My apologies upfront for all the first person pronouns in this program note!

A few years back, Nina Flyer asked me to write for her a piece of music that would contain or make reference to Jewish/Yiddish/Hebrew dance music and/or folk songs. The more I thought about it, the more difficult I realized the challenge would be. As best as I could tell, I had three options. Option one: I could set said dance music/songs for cello and piano, with the result being a series of arrangements: nice, but artlessly unoriginal (meaning dull). Option two: I could weave the tunes into a single narrative and in doing so write another version of “Schlomo” (a self-proclaimed “Hebraic” work for cello and orchestra by Ernst Bloch).  Option three: I could make up my own ethnic-sounding melodies and either arrange them for cello and piano or weave them into some sort of Hebraic narrative: options one and two all over again.

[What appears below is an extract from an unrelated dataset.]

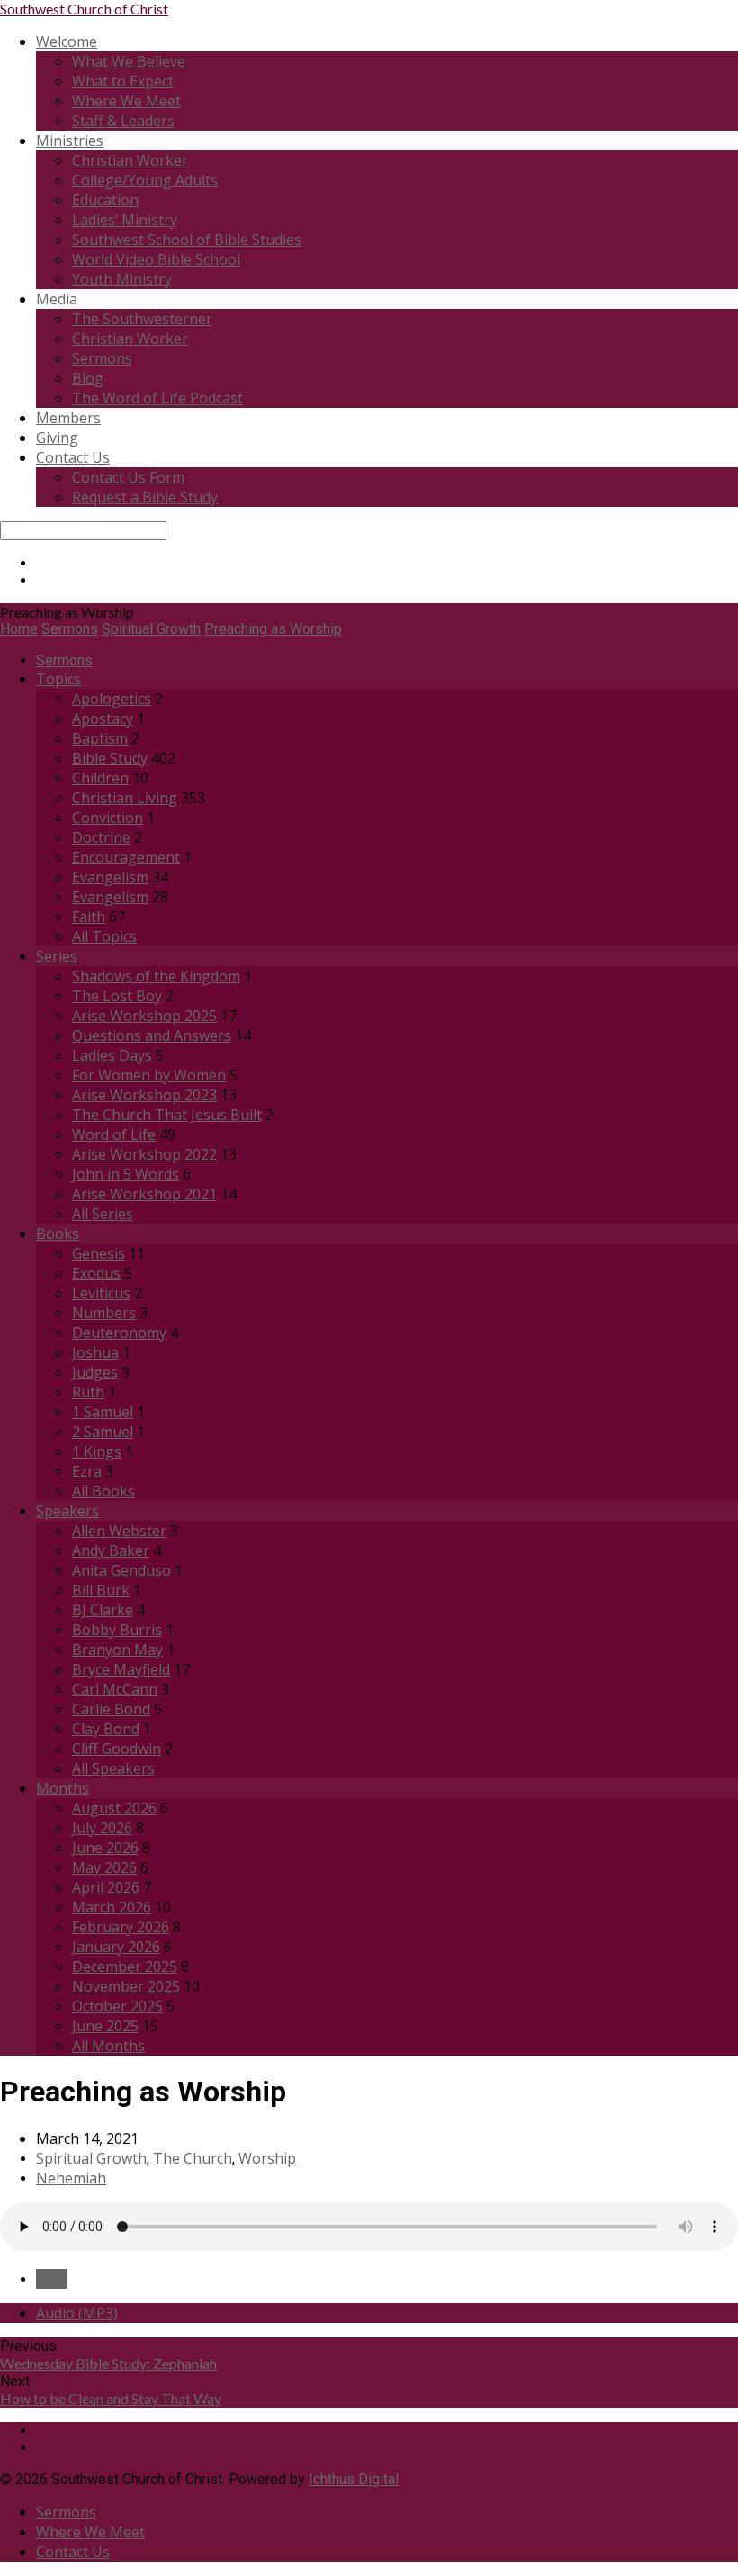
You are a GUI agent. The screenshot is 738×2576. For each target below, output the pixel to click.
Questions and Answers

So I came up with option four. I selected four folk tunes (movements II, III, IV, and V) and composed a counter-melody to each. The first half of movements II, III, IV, and V set that counter-melody without any reference to the original folk tune. The second half of those movements then combines the counter-melody with the original tune (and thus the “revelation”, as the original tune is “revealed”).  

The generally two-part shape described above (excepting movement IV, which is “A-B-A” in structure) suggested Baroque binary dance form, and so I turned the piece into a sort of Baroque dance suite. It begins with a French Overture based on the counter-melodies of movement III and V, and concludes with a gigue based on the counter melodies of movements II and IV. The historical references are supposed to be tongue-in-cheek and I can only hope they will be taken that way.  

A thousand-and-one thanks to Nina Flyer and Lori Lack for their patience, hard work, and musical brilliance. Suite Revelation is dedicated – with the greatest respect and affection – to Nina Flyer.